The focus is not on the subject of the photo itself, but on the symbol-enriched situation that Dahlgren captures in his images. The photo series “Signs of Abstraction”, which began several years ago, comprises a mass of over 50 000 pictures, an excerpt of which is being shown at Mayerei.
Twelve 23 x 31 cm photographs were chosen arbitrarily by the artist. Whether construction site fencing, flags or supermarket interiors – all shots have striped patterns in common. The situational condition becomes the principle of the picture: The viewer sees four women with four different striped shirts in one picture, in the other there are two red and white striped cement mixers placed mirror-symmetrically on an island. It is the abstruse and likewise funny aspect of the banal that Dahlgren unites in his transient image compositions.
For the large part the pictures exist as untitled parts of an ongoing series. The unimportance of naming the individual pictures underlines not only the timelessness of the patterns, which Dahlgren promotes to permanently popular designs as conventional symbols, but also the situationality which the artist captures in his spontaneous shots.
The isolation of the image from its context via photography is countered in a subsequent assembly by Dahlgren. With the juxtaposition of the pictures the reciprocal effect of these apparitions becomes the topic of the essential contemplation. Dahlgren’s intention is less the concrete referral to the surroundings of these image details than the disengagement from context-related contemplation in general. He aims at an abstraction of the depicted by presenting fragments taken from an actual environment. The encountered, random composition ultimately brings about the construction of the image, manifested by Dahlgren’s photographic framing.
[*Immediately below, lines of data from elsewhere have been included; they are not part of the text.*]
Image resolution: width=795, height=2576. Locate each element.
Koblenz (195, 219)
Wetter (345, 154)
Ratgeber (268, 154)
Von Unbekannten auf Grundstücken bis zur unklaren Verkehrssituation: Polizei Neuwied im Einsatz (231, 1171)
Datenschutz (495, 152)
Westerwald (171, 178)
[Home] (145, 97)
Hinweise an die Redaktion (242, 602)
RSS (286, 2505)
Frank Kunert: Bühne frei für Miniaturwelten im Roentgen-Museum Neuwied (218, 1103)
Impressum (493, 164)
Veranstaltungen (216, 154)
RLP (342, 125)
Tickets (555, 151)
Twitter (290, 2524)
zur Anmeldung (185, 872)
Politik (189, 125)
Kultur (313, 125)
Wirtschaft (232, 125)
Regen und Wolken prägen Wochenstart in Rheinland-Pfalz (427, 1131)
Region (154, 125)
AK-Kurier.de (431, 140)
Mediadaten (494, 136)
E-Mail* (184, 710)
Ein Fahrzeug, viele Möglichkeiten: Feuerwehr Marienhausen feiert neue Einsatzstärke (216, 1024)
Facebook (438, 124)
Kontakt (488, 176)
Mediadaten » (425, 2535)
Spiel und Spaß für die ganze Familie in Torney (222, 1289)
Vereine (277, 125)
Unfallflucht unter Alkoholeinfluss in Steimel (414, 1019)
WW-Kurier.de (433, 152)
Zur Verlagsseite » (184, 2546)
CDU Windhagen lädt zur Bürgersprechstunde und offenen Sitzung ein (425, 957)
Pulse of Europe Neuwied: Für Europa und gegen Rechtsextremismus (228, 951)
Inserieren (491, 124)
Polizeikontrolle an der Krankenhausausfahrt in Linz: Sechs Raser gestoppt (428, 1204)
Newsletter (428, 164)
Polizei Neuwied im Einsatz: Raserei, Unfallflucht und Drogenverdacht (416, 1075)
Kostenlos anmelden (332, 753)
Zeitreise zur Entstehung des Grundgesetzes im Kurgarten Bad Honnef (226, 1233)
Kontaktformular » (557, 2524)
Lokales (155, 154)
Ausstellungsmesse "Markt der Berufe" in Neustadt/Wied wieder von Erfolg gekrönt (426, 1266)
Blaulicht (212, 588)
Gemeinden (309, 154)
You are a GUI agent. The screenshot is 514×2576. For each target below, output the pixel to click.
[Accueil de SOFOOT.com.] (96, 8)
By playing with colour and shape he makes a reference to the mobile configuration of abstract picture elements in Modernism. Instead of using paint, Dahlgren creates collages out of objects, constructed of reality’s props.
Based loosely on Wassily Kandinsky’s thoughts on painting, Dahlgren objectifies the idea of progressing from a dot to a line to a surface and finally, to a body, thus creating sculptures that not only fill the room with their haptic presence, but also demand of the viewer an active intervention with the objects made by him.
Interactivity is part of the concept – under the motto “Signs of Abstraction” the visitor of his exhibition is invited to wear a striped shirt to a party initiated by the artist. He sees movement as the performative and conjunctive element of his art.
This is manifested in the object “Heaven is a Place on Earth”. Consisting of 164 bathroom scales, arranged over a surface of 380 x 420 cm, the visitor of the exhibition is compelled to set foot on the installation. Stepping on a scale is a familiar act, but here it takes on a modified shape.
Dahlgren complies with a convention of action in this, but prevents its conventionality through varying details. The joint influence of the path taken and the pace creates a rhythm that only the visitor determines. The impact of the visitor’s own bodily presence on the sculpture imparts the external visible structure an inner version that can be ascertained pre-eminently by the visitor only.
Jacob Dahlgren shows the viewer a subversive analysis of manifestations of abstract art that he reclassifies from within everyday life and unveils. In doing so he undermines the dogmatic construction of images and establishes a space that is subject to subjective association. By decontextualising the trivial via reintegration within a frame of reference defined by Dahlgren, he places the tangible in an artistic, abstractive image sequence. With his focus on detail Dahlgren not only sharpens one’s eye for the sign-endowed furnishings of daily routine, but also offers the viewer the possibility to discover the symbolic within the commonplace.